Superato l’ultimo ostacolo eccolo studente ‘con profitto ’ (ora alla Magistrale), per riuscire a conciliare studio e lavoro. Che, nel corso degli anni, dopo Perugia, lo ha visto passare per Assisi, Chieti e arrivare nella città delle Ceramiche. In Abruzzo e a Civita Castellana gioca con continuità nella serie D. Senza farne drammi scende in Eccellenza (Cynthia – Valle del Tevere – FAVL Cimini) prima dell’approdo a Orvieto dove arriva insieme al D.S. attuale Severino Capretti, suo estimatore da sempre.

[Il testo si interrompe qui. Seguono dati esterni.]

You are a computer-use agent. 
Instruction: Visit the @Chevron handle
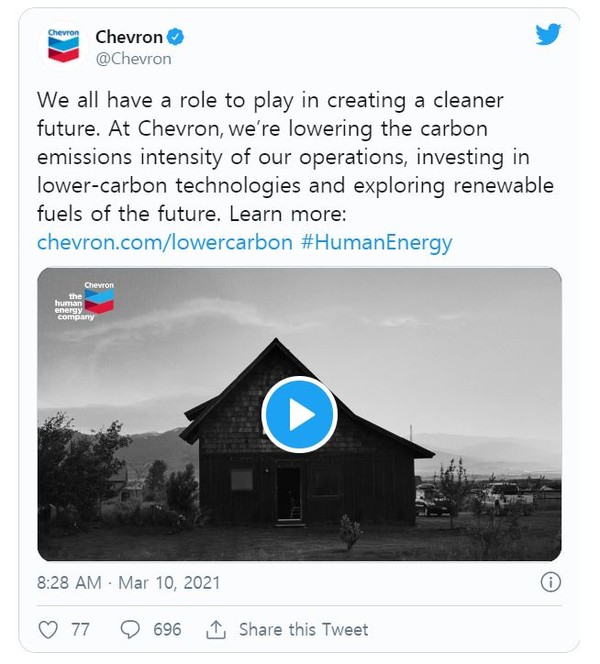(x=133, y=58)
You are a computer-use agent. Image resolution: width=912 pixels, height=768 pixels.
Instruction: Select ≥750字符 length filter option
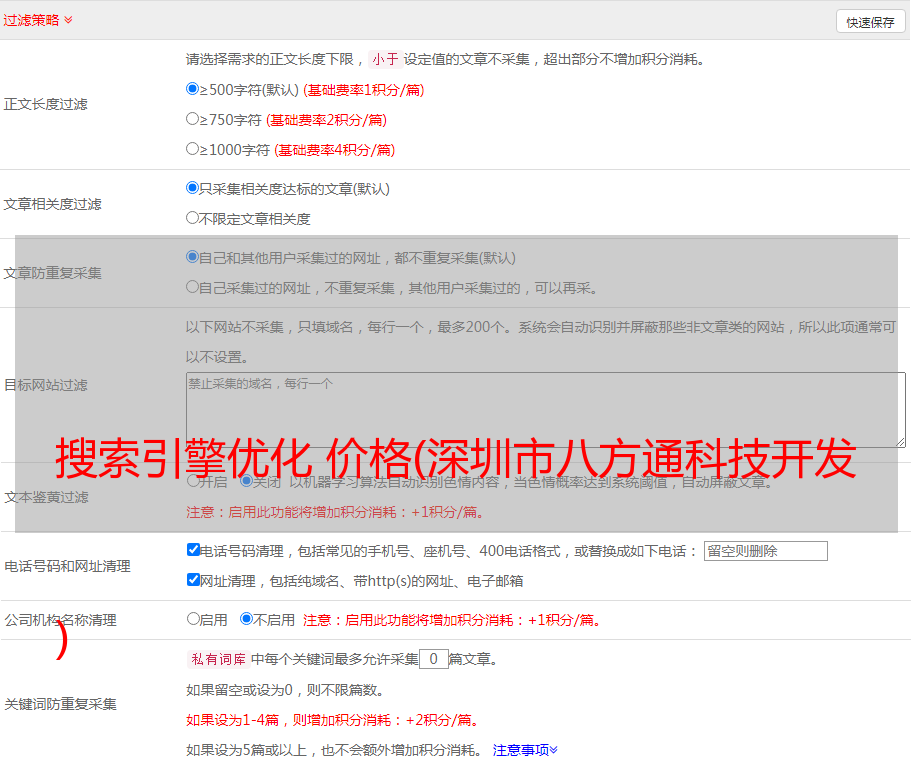(x=193, y=119)
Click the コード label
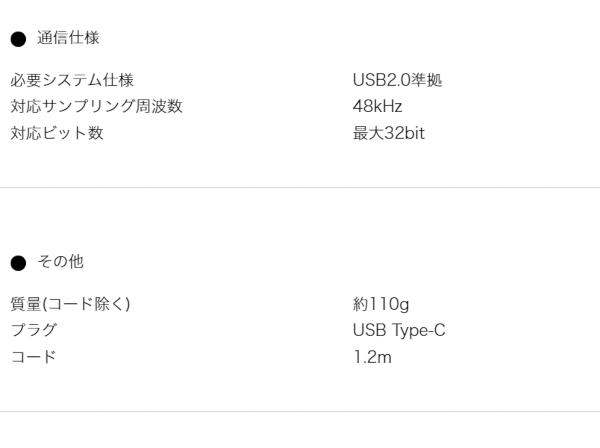 tap(34, 357)
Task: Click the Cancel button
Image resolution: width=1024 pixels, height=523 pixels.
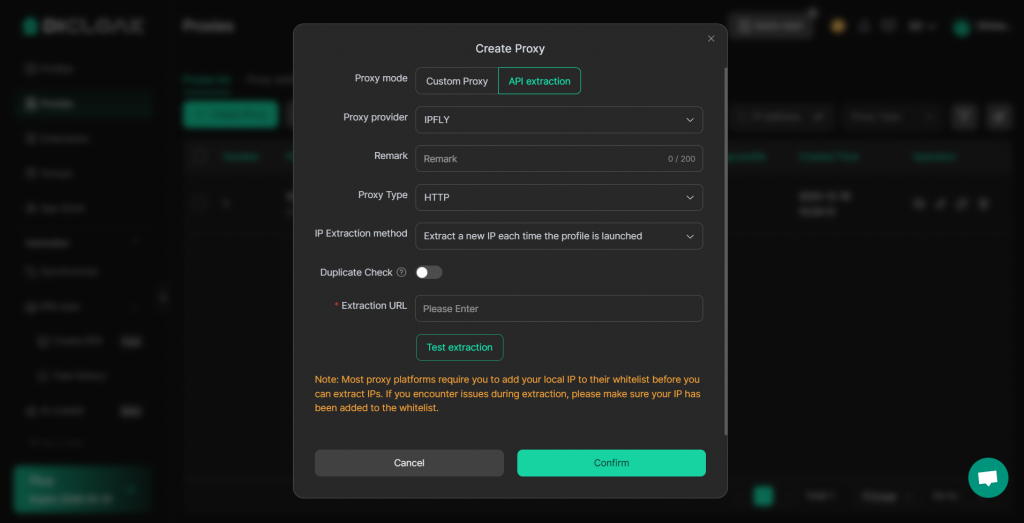Action: (409, 463)
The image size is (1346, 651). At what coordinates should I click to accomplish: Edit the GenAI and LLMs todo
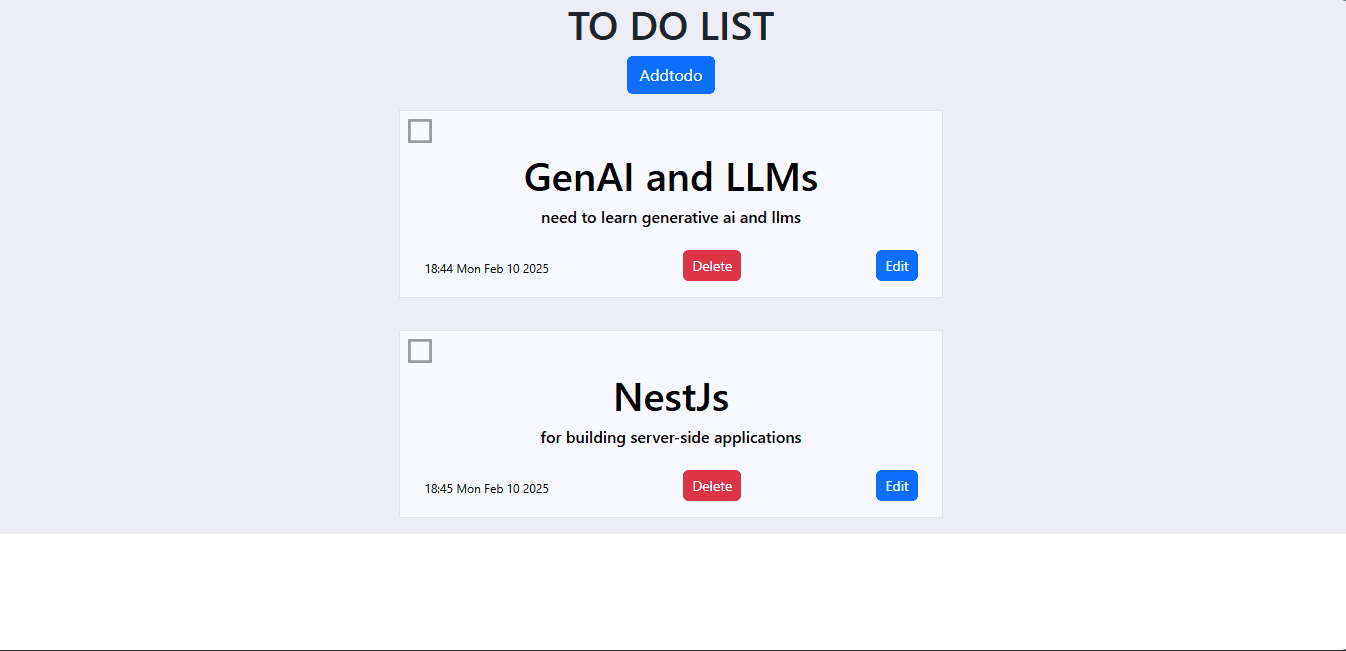tap(896, 265)
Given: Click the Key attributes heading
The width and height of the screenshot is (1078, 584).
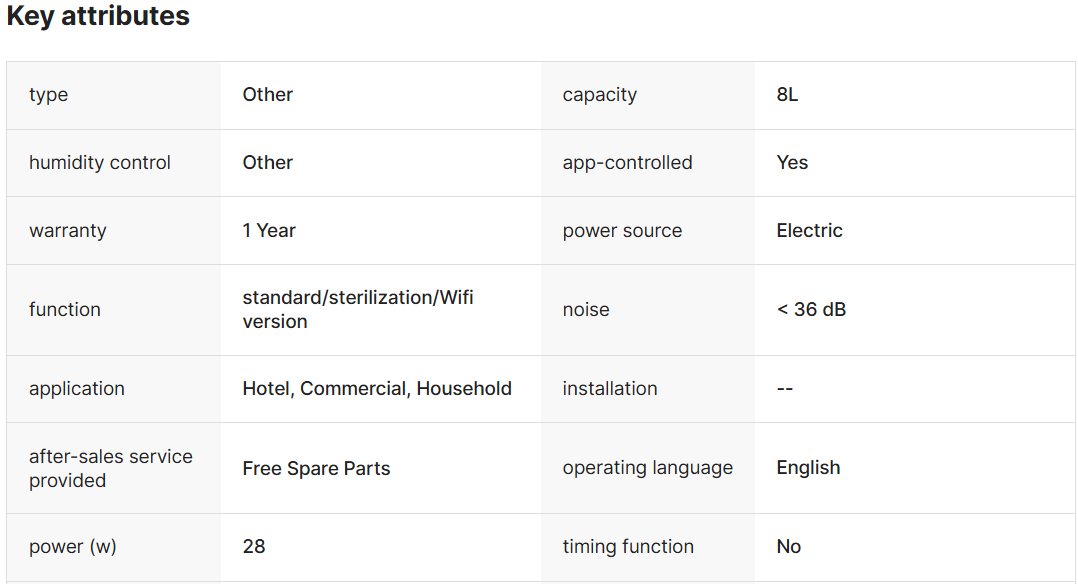Looking at the screenshot, I should 98,16.
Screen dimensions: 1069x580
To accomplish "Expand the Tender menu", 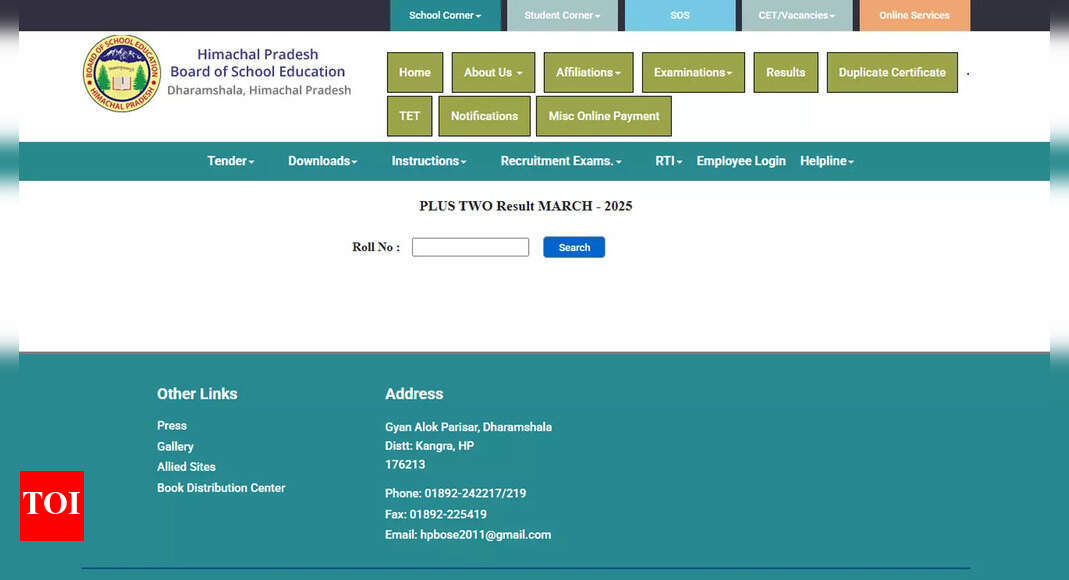I will click(230, 161).
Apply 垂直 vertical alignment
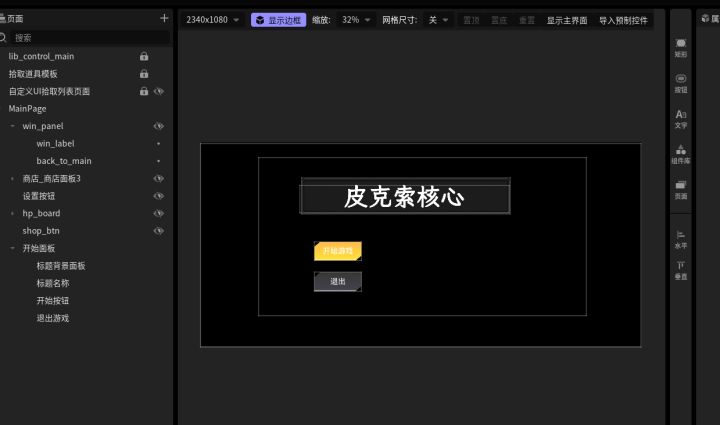This screenshot has width=720, height=425. tap(681, 269)
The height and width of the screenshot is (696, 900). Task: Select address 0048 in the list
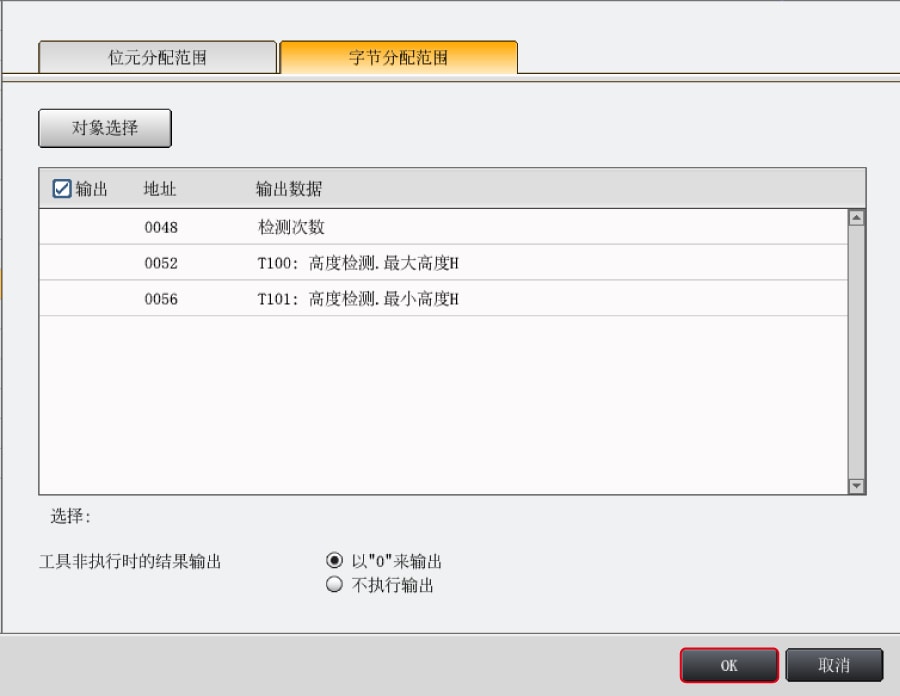[x=161, y=227]
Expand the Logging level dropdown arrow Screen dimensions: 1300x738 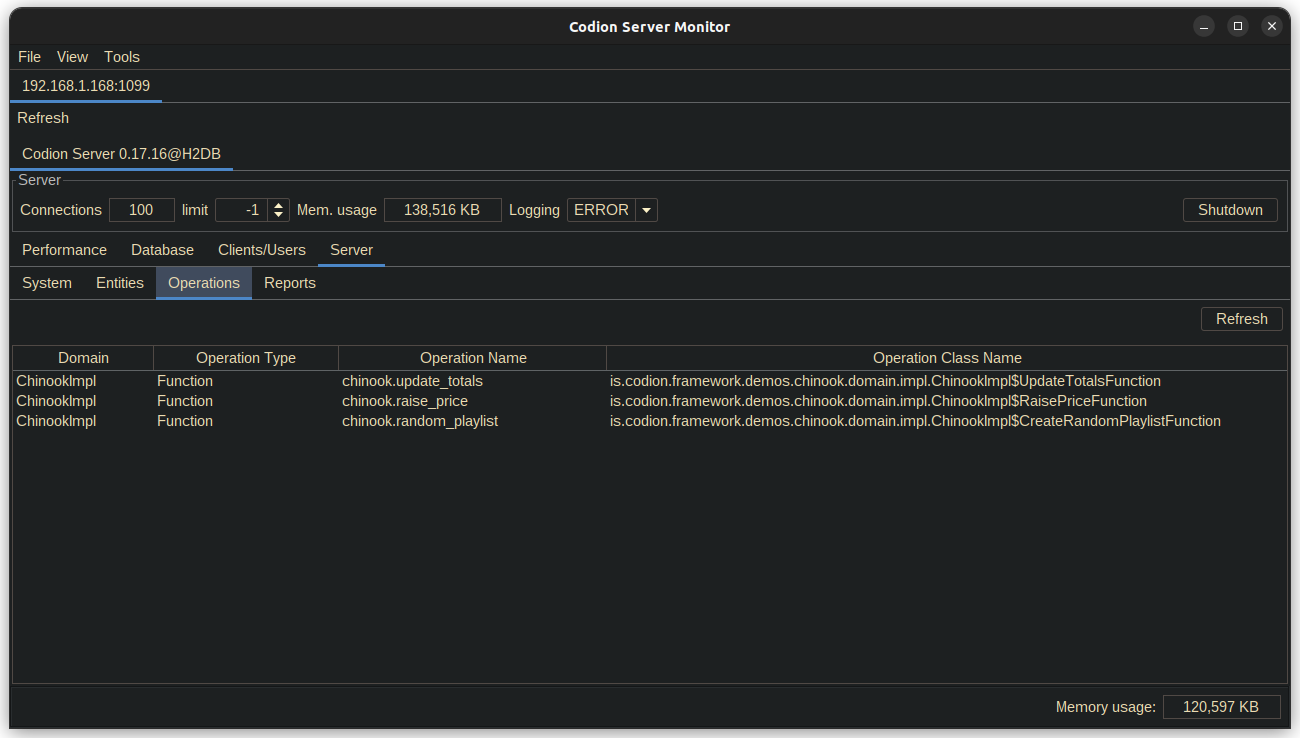(x=646, y=210)
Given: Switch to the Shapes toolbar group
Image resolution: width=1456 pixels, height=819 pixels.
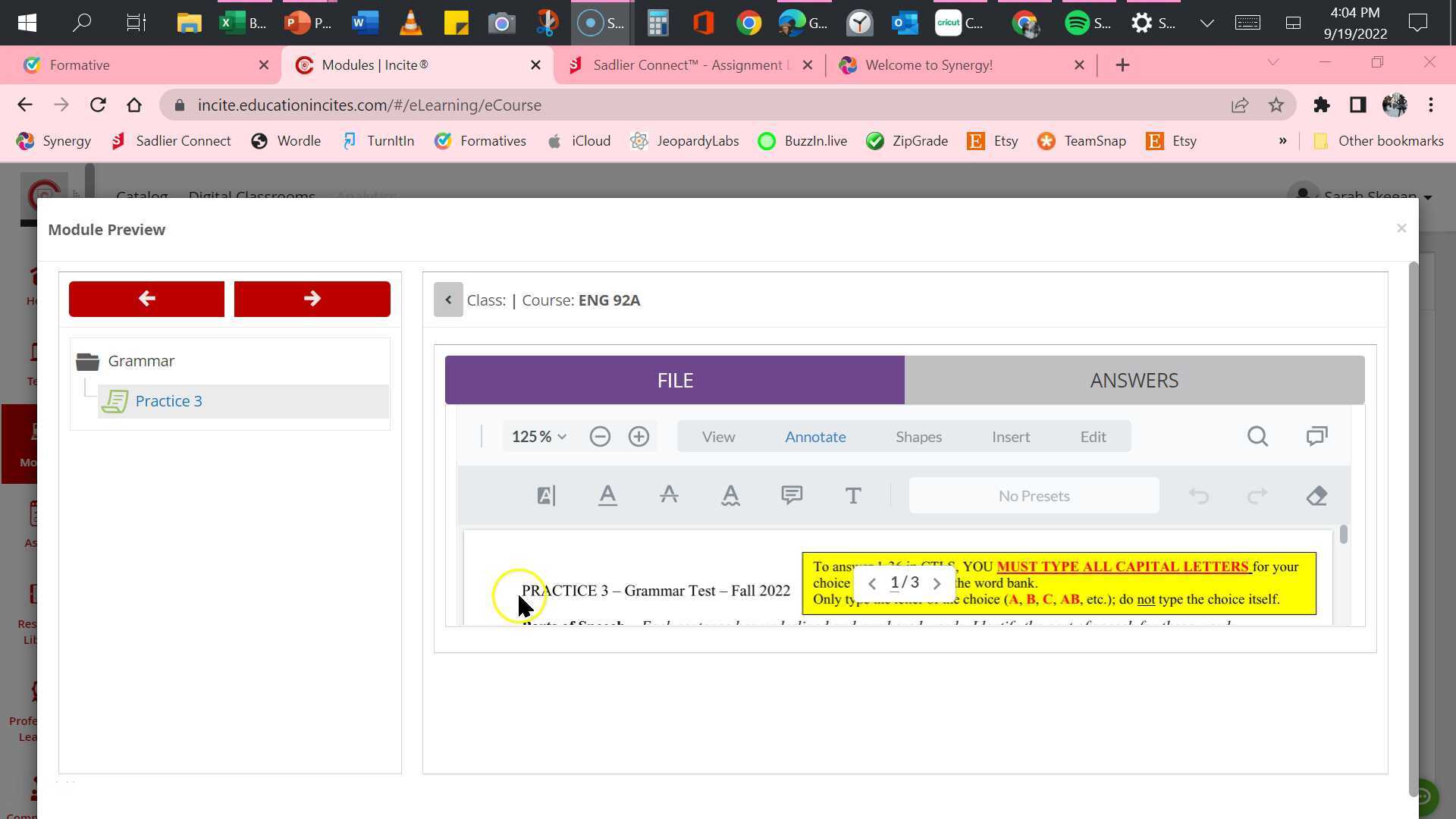Looking at the screenshot, I should pos(918,437).
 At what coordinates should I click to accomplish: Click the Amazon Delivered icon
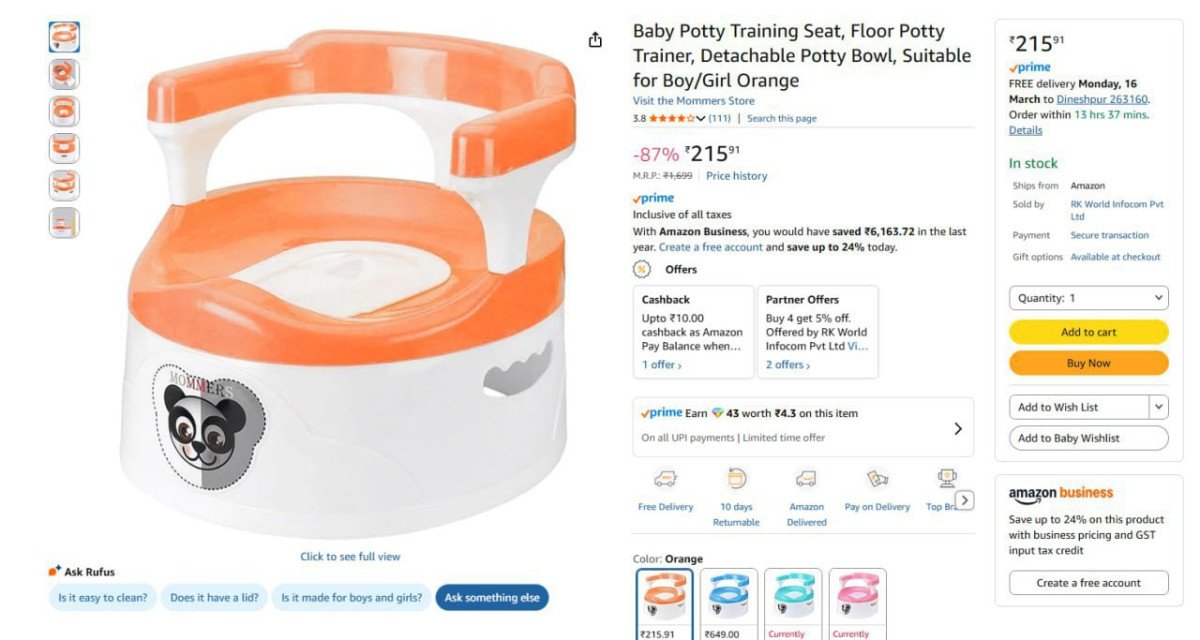tap(806, 479)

Il Covid rovina i piani suoi e dell’Orvietana: “Un anno spettacolare. Con mister Fiorucci eravamo a un passo dai play off. Alla vigilia di una partita, quasi decisiva, arrivò la sospensione. Un vero peccato. Però, sono felice aver ritrovato la serie D adesso. Con l’occasione mando un saluto a mister Ciccone che conosco e al quale dobbiamo molto per questo traguardo, come a Proietti, Fapperdue, Sciacca, Boninsegni, Guazzaroni, amici e protagonisti di quell’avventura, alcuni dei quali ritrovati poi al BMG, ultima tappa prima del ritorno, da me graditissimo, a Orvieto”. Difficile, anzi impossibile, trovare una piazza dove Leonardo Josè non si sia fatto apprezzare quale uomo e giocatore. Fa bene il suo lavoro, altrettanto retto il comportamento in campo e fuori. Anche a Orvieto vanta tanti estimatori. Peccato per l’infortunio che lo ha costretto a saltare diverse partite. Adesso è tornato, pronto a occupare un posto sulle corsie esterne, zone del campo a lui più gradite: “Sulle fasce ho ricoperto un po’ tutti i ruoli. Difensore, braccetto, centrale in una difesa a tre e qualche allenatore mi ha impiegato anche come interno”. Se fossi tu a scegliere: “ Sempre la metà campo offensiva. Mi piace attaccare più che difendere”. E qui fa di nuovo capolino il Paletta sudamericano, anche se comprende benissimo come la cultura calcistica, almeno italiana, sia più votata a non prenderle. Il periodo di stop è andato oltre la previsione e adesso si ricomincia da dove aveva lasciato: “I miei compagni hanno fatto molto bene fino a ora. A mio giudizio il gruppo è stato assemblato molto bene, con ragazzi seri e professionali che mettono al primo posto il bene della squadra. Le assenze non hanno mai pesato sul rendimento perché chi scende in campo è sempre pronto a dare il sangue per i compagni”.